The upshot of everything was that, by the time I convinced the baby to go to bed at the end of each day, I was far too tired to stay up and write. Then, to add insult to injury, I was so busy coughing up my phlegm-filled lungs that I didn’t go to the Virginia Children’s Book Festival, which I’d planned on attending with a writer friend.

I pouted, guys. Like full-on petulant lower-lip pouting. I may have laid on the floor and cursed at the ceiling. I waved things around in a dramatic fashion and coughed some more. I was tired, I was cranky, and I felt like I was never going to write again. It seemed that every time I blew my nose, I was leaking inspiration.

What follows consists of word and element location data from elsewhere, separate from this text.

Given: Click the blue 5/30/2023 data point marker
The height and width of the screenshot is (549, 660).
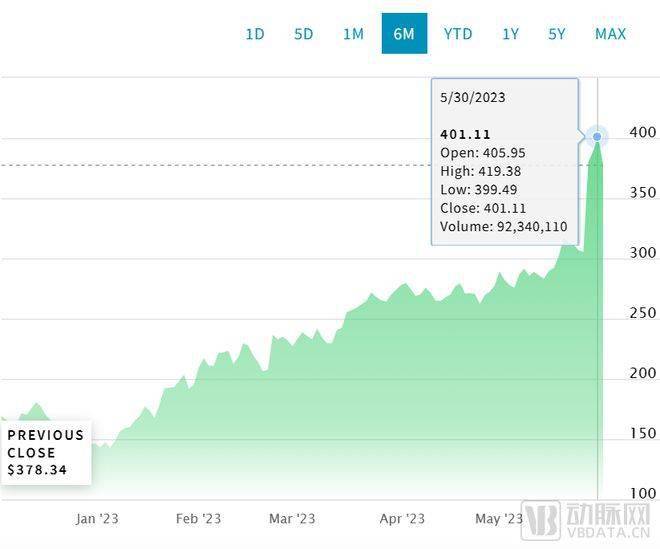Looking at the screenshot, I should (598, 137).
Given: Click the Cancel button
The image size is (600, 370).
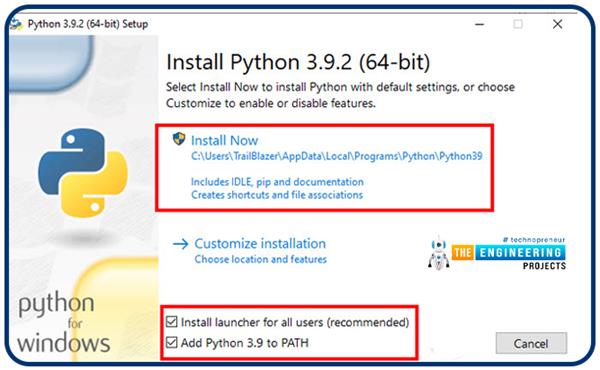Looking at the screenshot, I should (531, 343).
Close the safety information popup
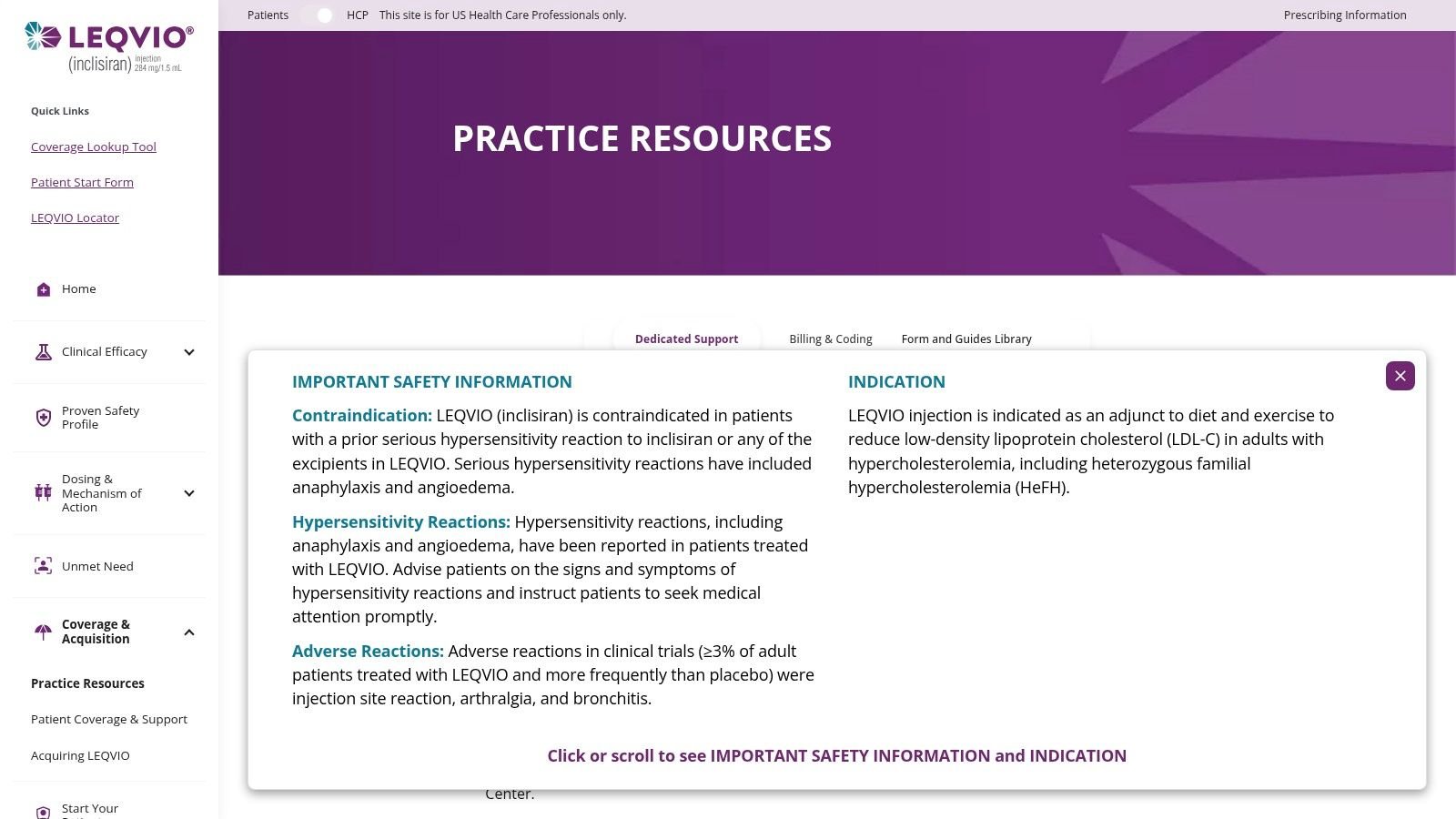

I’ve never been one of those brave souls who don’t want pity. Quite the opposite, actually. I want pity. I demand it. PITY ME.  My family is pretty good about pitying me when asked, but they’re also really good at helping me forget to feel sorry for myself. (Also, they don’t mind if I cough on them.) That’s how I found myself lost in the corn with them this past weekend.

By then, the cough was mostly gone and I felt well enough to walk through the endless maze and make several corn related puns. This alone was enough to perk me up, but it was when I drove home, my husband and son both sleeping peacefully in the backseat, that the first line of a poem winged its way into my head.

That night I sat down and wrote, and my other pack of Skittles had six reds.
If that’s not the meaning of life, I don’t know what is.